→ **What is needed**:
Restate word for word the lines of the entries below, starting with the line that holds "Viewport: 1024px width, 1024px height." and ending with the line that holds "Click the line", and no others.

→ **Source records**:
------------------------------------------------------------
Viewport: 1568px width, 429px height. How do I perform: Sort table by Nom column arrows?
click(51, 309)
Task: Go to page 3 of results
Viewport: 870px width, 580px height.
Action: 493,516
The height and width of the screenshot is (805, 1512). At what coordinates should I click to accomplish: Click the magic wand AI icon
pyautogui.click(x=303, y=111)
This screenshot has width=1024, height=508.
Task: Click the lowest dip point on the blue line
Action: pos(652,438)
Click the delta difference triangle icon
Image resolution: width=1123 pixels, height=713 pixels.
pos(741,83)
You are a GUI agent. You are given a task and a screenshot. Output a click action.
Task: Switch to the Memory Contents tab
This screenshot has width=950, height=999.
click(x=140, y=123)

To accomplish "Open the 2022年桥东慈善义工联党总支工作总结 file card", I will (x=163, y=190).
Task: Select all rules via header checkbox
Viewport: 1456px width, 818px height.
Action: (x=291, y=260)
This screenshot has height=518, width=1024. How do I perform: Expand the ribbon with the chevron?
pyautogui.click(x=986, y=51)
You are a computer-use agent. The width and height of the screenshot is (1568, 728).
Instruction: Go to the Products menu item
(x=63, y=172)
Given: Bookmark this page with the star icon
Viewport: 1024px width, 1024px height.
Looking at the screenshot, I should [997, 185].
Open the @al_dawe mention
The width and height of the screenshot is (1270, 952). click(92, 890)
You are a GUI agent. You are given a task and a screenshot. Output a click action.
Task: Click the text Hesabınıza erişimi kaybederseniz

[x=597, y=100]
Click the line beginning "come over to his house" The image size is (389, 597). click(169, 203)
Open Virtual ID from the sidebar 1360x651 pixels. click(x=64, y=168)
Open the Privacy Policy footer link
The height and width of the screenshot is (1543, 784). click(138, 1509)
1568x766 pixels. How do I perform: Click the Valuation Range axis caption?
------------------------------------------------------------
→ **Solution to the exercise**:
Viewport: 1024px width, 1024px height.
Looking at the screenshot, I should [997, 185].
Open the @al_dawe mention
The width and height of the screenshot is (1270, 952). click(92, 890)
You are a GUI agent. You are given a task and a screenshot. Output a click action.
Task: Click the text Hesabınıza erişimi kaybederseniz

[x=597, y=100]
Click the line beginning "come over to his house" The image size is (389, 597). click(169, 203)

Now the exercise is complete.